Mohiba Ahmed, a teacher at Government College University, Lahore, and a founding member of city-based Progressive Students Collective, said she received a call from the deputy commissioner of police, who asked her if she was anti-Pakistan.

Most universities in the country get new students to sign affidavits pledging not to engage in political activity. Some have even threatened rustication if students attend today’s march.

In parts of Lahore, the government has imposed section 144, the curfew law passed down to both India and Pakistan from British colonialists.

Students in Quetta, Balochistan, face far graver threats. “Whenever we have done any political activity, some students go missing,” a female law student of the University of Balochistan said on the condition of anonymity. Restive Balochistan has seen a decades-long separatist insurgency against the Pakistani state.

Meanwhile, even if at great personal risk, today’s student march could firmly put the spotlight on the tensions building up in Pakistan’s campuses. 

The heat

Prime minister Imran Khan was elected in August last year at the end of a campaign against the erstwhile government. He rode on his image as a youth leader, promising to raise education spending.

“Most of us voted for Imran Khan, but now we are done,” said Salman Sikandar, an English literature student at Government College University.

However, Pakistan’s economy has only fallen deeper into Chinese debt since then even as the country’s current account deficit has worsened. Despite opposing it earlier, Khan signed a bailout deal with the International Monetary Fund last year, whose terms included cuts in welfare spending.

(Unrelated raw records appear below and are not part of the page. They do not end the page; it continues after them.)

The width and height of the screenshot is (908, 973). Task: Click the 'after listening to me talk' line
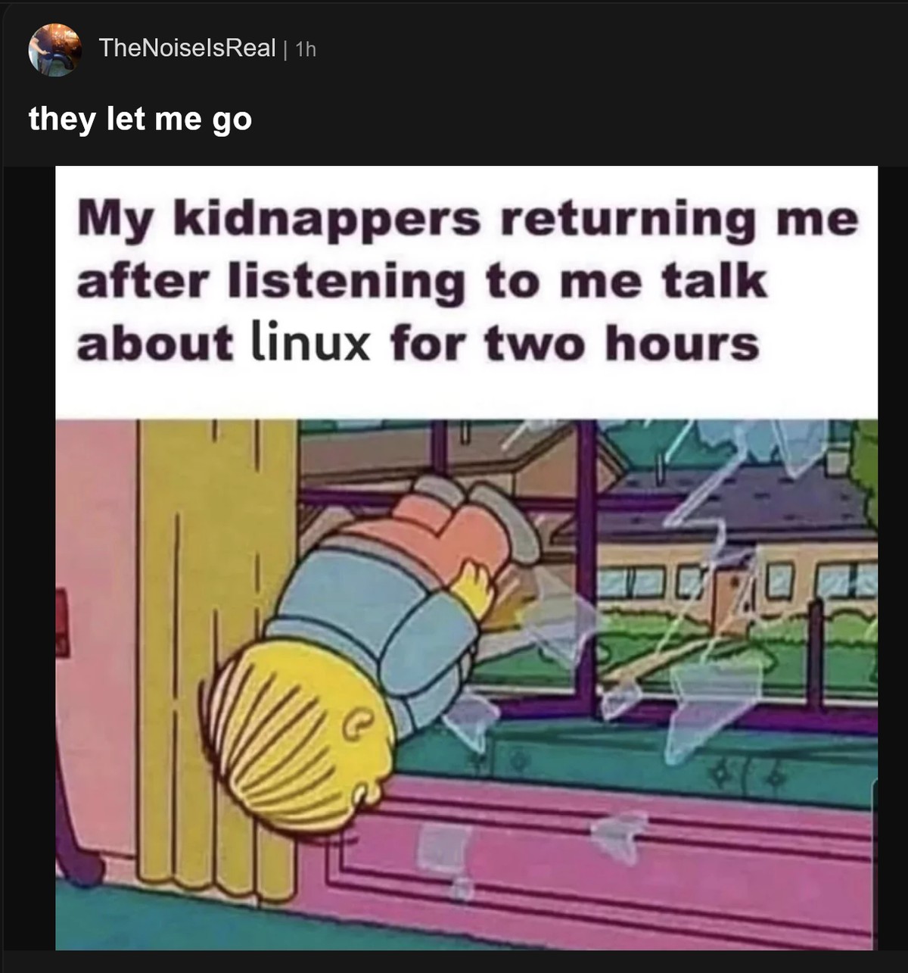pos(421,282)
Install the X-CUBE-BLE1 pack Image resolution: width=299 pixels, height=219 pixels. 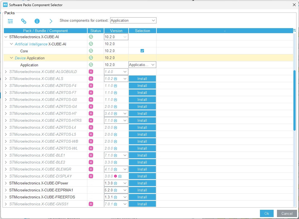point(142,155)
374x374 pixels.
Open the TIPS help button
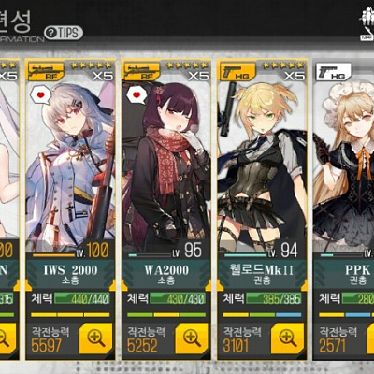(64, 33)
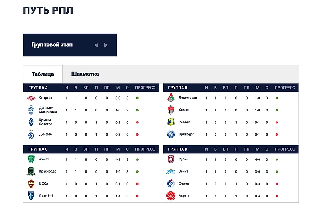Click the Dinamo-Makhachkala club logo
The width and height of the screenshot is (321, 211).
click(31, 110)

The cash-strapped government has slashed the higher education budget, forcing universities to raise fees and cut down research grants. “This is dismantling of an education system that was already on ventilator,” said Ammar Ali Jan, who teaches at Forman Christian College in Lahore. At the same time, “they have raised military spending. This is a political choice.”

Why JNU?

India’s JNU has often become the flashpoint for the police and protesters since Narendra Modi was first sworn in as Indian prime minister in May 2014.

Student activists in Pakistan say the 2016 JNU protest, when the police arrested the university’s student leaders on sedition charges for raising the azadi slogan, turned into a moment of reckoning for them, too. 

“When Kanhaiya Kumar, Umar Khalid, and the other comrades won their case and were able to tell the world that they were fighting for the right thing, it created a spark,” said Haider Kaleem, a representative of the Progressive Students Federation.